* _DIRECTIONS_
Rewrite the listing below, replacing "hand truck icon" with "dolly icon" and keeping everything else the same. Leave out the pictures.

* _STORED ROWS_
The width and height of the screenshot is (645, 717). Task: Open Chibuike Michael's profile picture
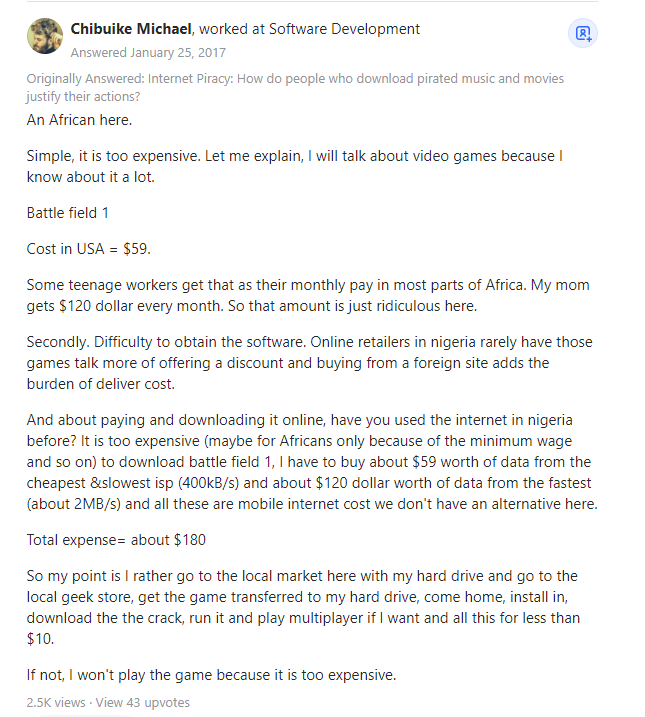pos(45,36)
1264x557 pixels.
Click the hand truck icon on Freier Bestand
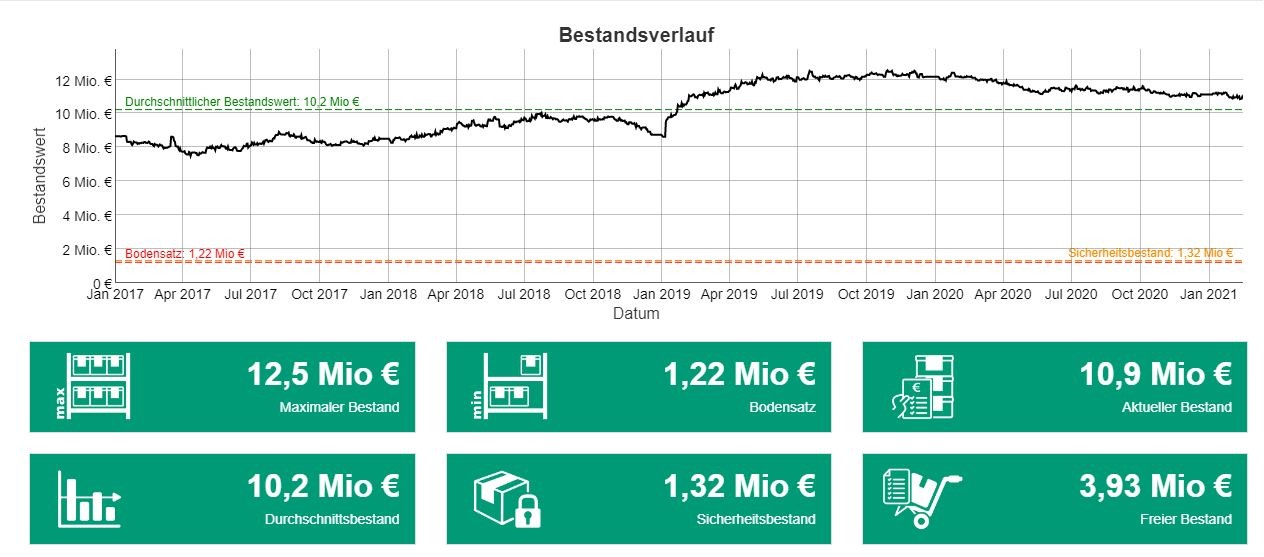point(921,496)
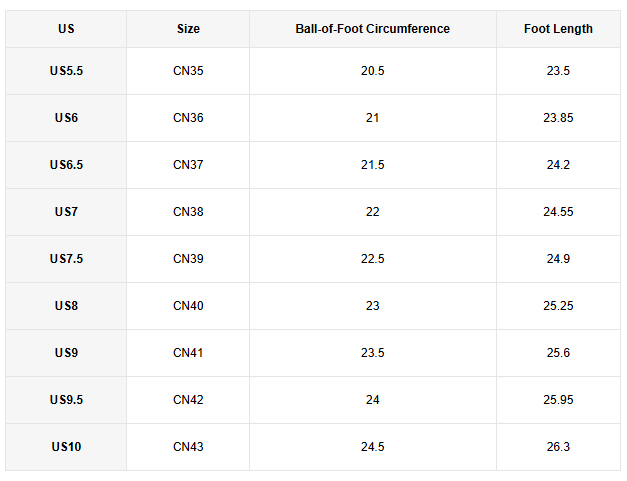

* _REPLY TO THE TASK_
The width and height of the screenshot is (645, 717). Task: Open Chibuike Michael's profile picture
pos(45,36)
1264x557 pixels.
Click the dolly icon on Freier Bestand
point(921,496)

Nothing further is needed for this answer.